__THE TASK__
Could you restate word for word every line from the one containing "The image size is (1200, 675)." to the end of the data below, pictures excluded?

(Screenshot grounding data)

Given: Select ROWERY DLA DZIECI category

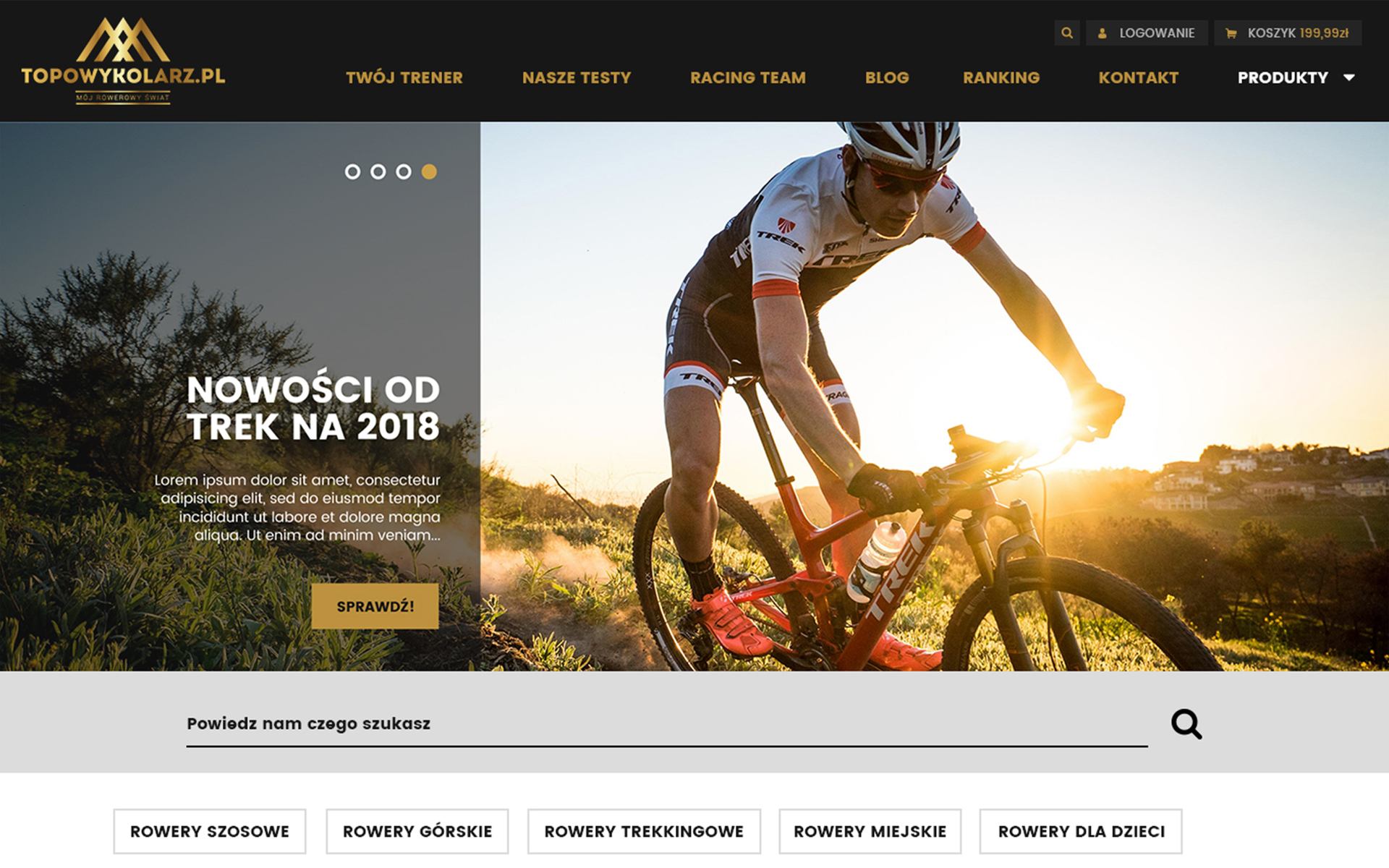Looking at the screenshot, I should [x=1081, y=832].
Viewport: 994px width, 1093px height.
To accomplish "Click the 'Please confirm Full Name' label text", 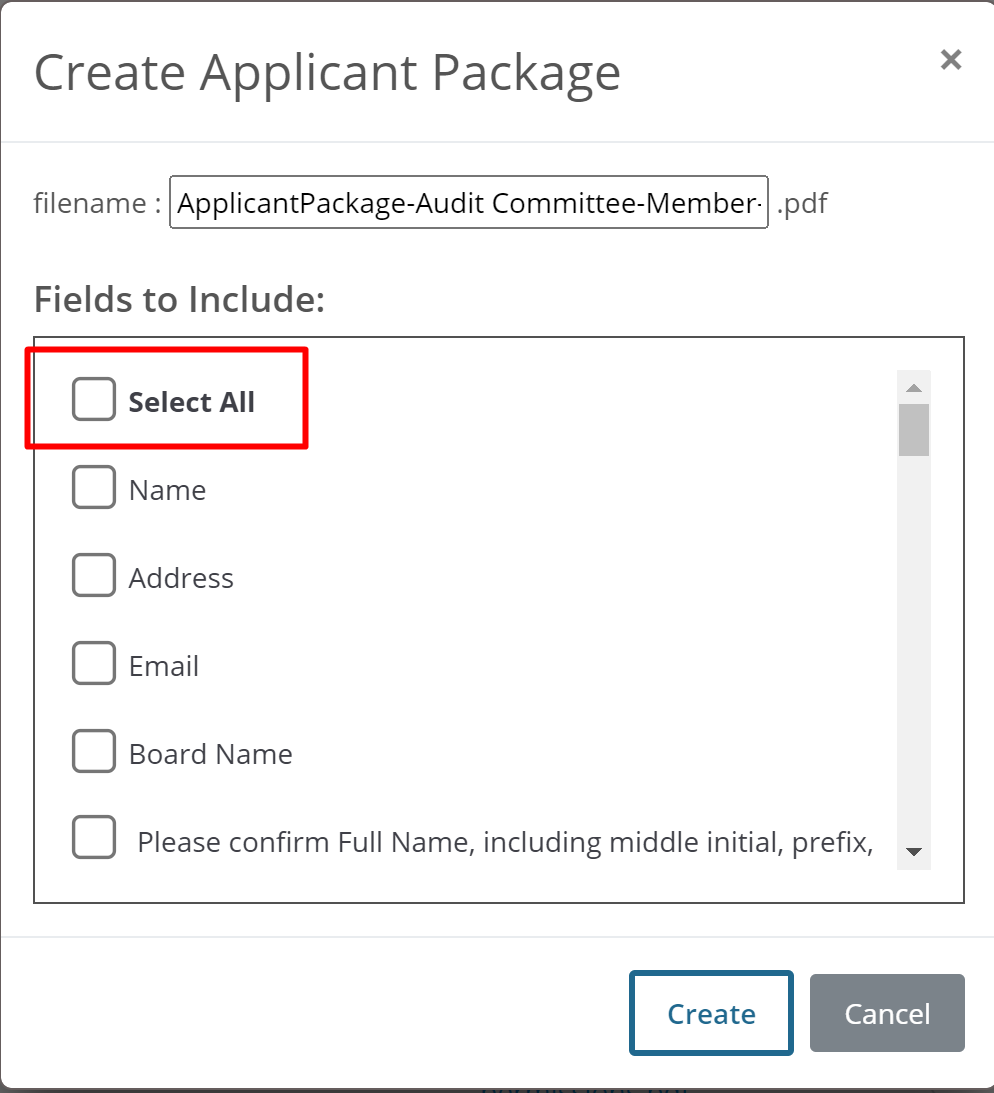I will (504, 842).
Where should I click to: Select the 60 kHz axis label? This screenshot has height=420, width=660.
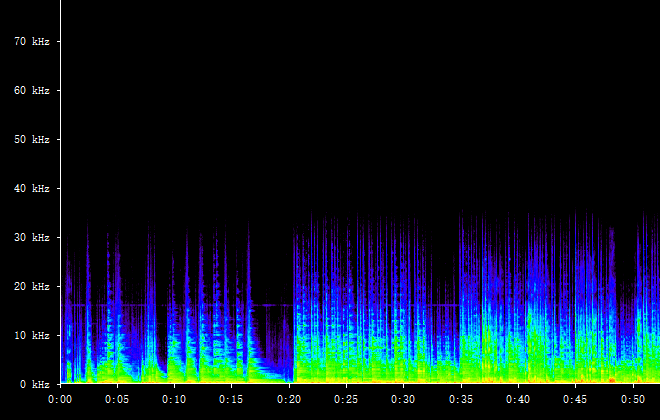click(31, 91)
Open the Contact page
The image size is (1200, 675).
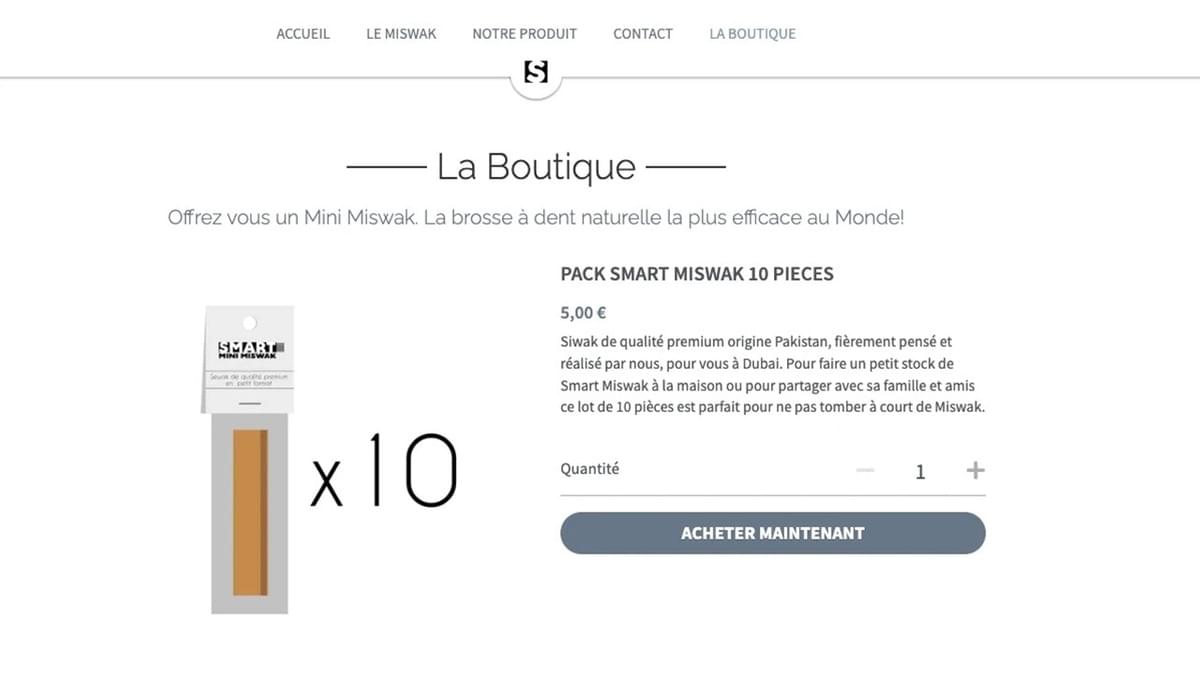point(642,34)
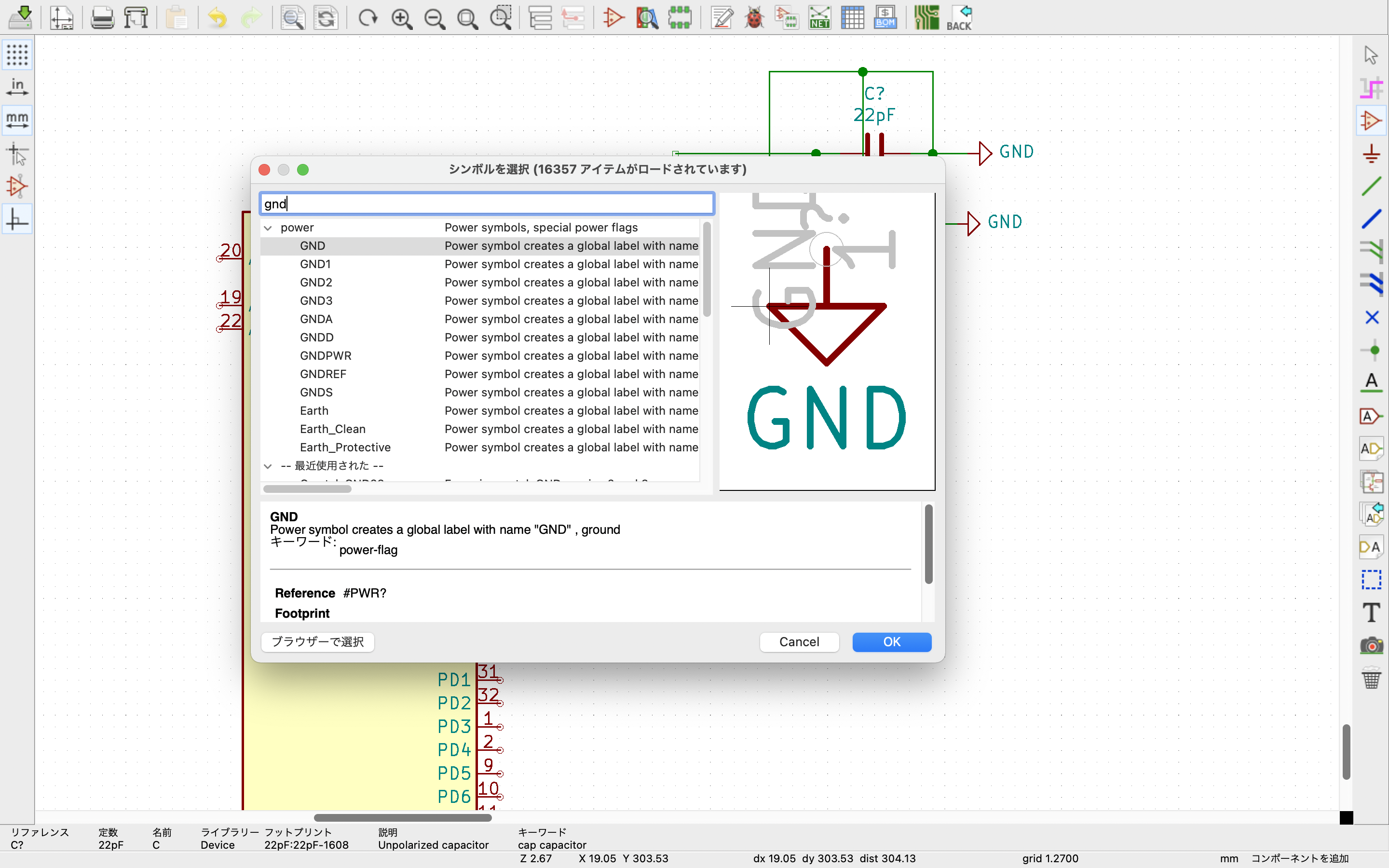This screenshot has width=1389, height=868.
Task: Select GNDD from the symbol list
Action: point(317,337)
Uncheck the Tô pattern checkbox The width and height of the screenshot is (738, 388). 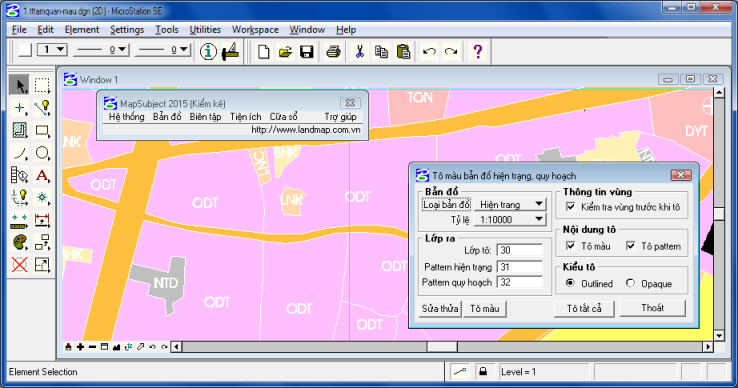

__TASK OUTPUT__
The image size is (1200, 675).
point(642,34)
This screenshot has width=1389, height=868.
Task: Select GNDD from the symbol list
Action: point(317,337)
Uncheck the Tô pattern checkbox The width and height of the screenshot is (738, 388). 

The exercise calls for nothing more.